Many months ago I had a little test of a few waxes but was unable to leave them for any significant amount of time. So today was the opportunity to try again on a vehicle they can be left on to test a little durability

I was lucky enough to be joined today by some local bloke as he had a spare few mins between two jobs 










The main reason Iain and I wanted to do this, was to test durability, beading and lastly looks (as obviously this is always a little subjective). So the 6 waxes assembled today were










Dodo Supernatural
Raceglaze 55
Zym0l Vintage
Zym0l Royale
Swissvax Devine
Swissvax Mystery

If you went to purchase this little lot you'd be looking at the thick end of £10,500 or so.

The test vehicle would be the freshly washed Mrs Epoch Wagon










The paint was first prepped using Dodo Juice Lime Prime Light (loving this)applied using a Sonus DAS 3 (BLUE OLD STYLE) pad and the PC.

The bonnet was marked up into six using indicator green tape as a guide.

All waxes were hand applied and buffed off using Costco's finest

First up to be applied to the bottom right hand corner - Swissvax Devine



















A hard wax of the highest degree, i ran my fingers around the surface of the pot to melt a little then masaged into the paint, obviously learning off the SV approved man himself.

Left for a few mins and then buffed off










at this point myself and Iain could clearly see a line down the applied and not applied section, you can only just make it out in the following pic but it was visable.

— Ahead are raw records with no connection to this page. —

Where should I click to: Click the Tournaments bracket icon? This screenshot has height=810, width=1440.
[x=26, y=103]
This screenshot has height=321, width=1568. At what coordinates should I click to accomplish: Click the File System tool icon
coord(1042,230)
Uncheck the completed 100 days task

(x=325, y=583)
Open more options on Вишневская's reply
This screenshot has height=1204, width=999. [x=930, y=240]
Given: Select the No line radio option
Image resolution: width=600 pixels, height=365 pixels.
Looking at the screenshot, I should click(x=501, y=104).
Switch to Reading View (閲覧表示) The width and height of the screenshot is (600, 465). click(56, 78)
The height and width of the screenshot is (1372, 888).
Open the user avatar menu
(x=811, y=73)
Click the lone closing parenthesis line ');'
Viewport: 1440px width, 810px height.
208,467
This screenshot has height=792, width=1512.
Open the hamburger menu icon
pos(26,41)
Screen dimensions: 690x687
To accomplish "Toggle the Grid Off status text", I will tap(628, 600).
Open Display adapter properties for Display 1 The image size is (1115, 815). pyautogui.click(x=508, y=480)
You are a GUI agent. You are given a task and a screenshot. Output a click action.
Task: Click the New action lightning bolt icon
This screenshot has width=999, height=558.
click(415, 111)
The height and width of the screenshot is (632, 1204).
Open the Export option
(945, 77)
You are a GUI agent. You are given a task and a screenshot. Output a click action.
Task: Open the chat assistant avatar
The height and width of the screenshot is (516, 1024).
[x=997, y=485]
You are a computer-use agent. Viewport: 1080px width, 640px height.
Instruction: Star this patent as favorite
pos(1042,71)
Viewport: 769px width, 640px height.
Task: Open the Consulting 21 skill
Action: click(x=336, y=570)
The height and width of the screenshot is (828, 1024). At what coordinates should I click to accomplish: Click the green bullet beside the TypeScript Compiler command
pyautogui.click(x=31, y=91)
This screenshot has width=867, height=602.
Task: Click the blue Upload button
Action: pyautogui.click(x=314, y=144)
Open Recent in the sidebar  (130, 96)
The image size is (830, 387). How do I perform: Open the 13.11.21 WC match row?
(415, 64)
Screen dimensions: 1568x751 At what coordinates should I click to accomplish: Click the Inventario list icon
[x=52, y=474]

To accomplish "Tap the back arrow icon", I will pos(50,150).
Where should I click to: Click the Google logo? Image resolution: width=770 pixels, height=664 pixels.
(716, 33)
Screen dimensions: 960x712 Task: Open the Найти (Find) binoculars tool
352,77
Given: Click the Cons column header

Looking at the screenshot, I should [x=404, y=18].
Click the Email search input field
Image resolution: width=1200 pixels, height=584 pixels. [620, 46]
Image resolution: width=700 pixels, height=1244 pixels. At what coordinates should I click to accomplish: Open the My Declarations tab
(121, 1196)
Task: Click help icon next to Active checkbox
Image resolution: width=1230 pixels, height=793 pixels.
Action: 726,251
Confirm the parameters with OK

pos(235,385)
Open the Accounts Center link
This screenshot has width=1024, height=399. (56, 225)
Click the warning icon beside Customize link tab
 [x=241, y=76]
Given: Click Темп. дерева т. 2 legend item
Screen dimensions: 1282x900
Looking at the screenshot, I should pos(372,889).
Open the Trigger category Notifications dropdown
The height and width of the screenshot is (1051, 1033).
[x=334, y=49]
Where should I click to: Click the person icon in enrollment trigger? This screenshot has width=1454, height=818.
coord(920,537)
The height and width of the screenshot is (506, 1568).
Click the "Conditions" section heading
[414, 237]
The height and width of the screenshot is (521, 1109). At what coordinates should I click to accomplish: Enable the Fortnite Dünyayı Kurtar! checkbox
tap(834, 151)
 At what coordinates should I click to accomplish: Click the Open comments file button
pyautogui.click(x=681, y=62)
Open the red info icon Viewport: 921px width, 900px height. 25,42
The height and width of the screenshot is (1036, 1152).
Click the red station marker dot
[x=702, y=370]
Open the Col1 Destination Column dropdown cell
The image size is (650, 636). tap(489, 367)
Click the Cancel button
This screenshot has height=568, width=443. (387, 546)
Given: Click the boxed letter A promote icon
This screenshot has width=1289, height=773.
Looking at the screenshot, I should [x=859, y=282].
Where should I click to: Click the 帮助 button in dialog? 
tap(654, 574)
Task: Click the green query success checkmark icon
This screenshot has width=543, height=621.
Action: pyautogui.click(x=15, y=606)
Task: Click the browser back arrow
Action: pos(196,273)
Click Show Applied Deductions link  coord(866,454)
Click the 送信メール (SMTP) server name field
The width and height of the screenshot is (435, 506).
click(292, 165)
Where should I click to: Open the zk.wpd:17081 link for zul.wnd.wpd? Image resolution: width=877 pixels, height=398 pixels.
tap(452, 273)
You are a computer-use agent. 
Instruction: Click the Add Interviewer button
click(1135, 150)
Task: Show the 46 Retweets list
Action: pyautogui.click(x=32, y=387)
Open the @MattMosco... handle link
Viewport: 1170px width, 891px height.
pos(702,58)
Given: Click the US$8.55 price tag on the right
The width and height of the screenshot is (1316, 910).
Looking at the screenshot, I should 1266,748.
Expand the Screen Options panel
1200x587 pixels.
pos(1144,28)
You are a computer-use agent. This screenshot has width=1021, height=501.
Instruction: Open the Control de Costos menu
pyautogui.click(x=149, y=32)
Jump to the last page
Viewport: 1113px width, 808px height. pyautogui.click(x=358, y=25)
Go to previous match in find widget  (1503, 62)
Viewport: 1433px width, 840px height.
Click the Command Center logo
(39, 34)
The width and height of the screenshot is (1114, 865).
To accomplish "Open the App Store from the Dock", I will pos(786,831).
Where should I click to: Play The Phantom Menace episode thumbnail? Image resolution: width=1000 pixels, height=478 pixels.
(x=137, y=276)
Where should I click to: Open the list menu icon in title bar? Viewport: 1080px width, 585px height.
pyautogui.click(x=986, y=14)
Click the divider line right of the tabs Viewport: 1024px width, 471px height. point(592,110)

Next on the top right - Swissvax Mystery



















Slightly softer in composition and a rather nice smell to this

left for a few mins and buffed off

Next on the right middle - Race Glaze 55

A sample of which arrived this morning from Mark at Raceglaze (thanks Mark)










Slightly softer in feel to the first two and it required less heat to spread it around the panel. This was left for around 5 mins before being buffed off

Bottom Left - Zym0l Royale



















A little too much of this was applied as i had forgotten how much with heat it can be spread

this was left for around 10 mins and buffed off

Top left - Zym0l Vintage










left for 5 mins and buffed off










Middle Left - Dodo Juice Supernatural










This again is a softer variant of a hard wax (if that makes sense!) left for around 5 mins and buffed off.










We both stood back and looked intently at the bonnet, it looked great

Some of the comments made

"The differing light falling on either side makes it difficult to compare"
"The Mystery/Raceglaze and Supernatural perhaps look a little wetter"
"Bloody hard to tell much between them isn't it"

A few pics, but nothing really evident in the pics i would have thought





































There's that bloke again










Next up a light shower of water to see any differences



























































































The comments at this stage
"The Zym0l Royale, possibly aided by the angle, sheets the best"
" The beads on Supernatural and 55 don't look quite as tight"

Quick summary from me

They are all top notch waxes and little if no difference could be seen today, the real test for me will be as Iain saw first hand today. The BMW last had a coat of Vintage applied in August and it washed up great today and still beading well. It will be interesting to see if any difference can be seen over time.

The car lives outside, well at least until i get the garage finished, so i will post up some short beading vids, pics and any proper evaluations over the coming months when i wash it. I will leave it as is, one layer of wax each for the next 3 or so months longer if they all still look great.

Massive thanks to Iain for taking the time out to pop in today and to allow me to add a couple of the top Swissvax waxes to the test, I might add tis visit was after he had done a morning maintenance visit and before a full defect removal job AND a scratch removal job in the afternoon (Legend :thumb: )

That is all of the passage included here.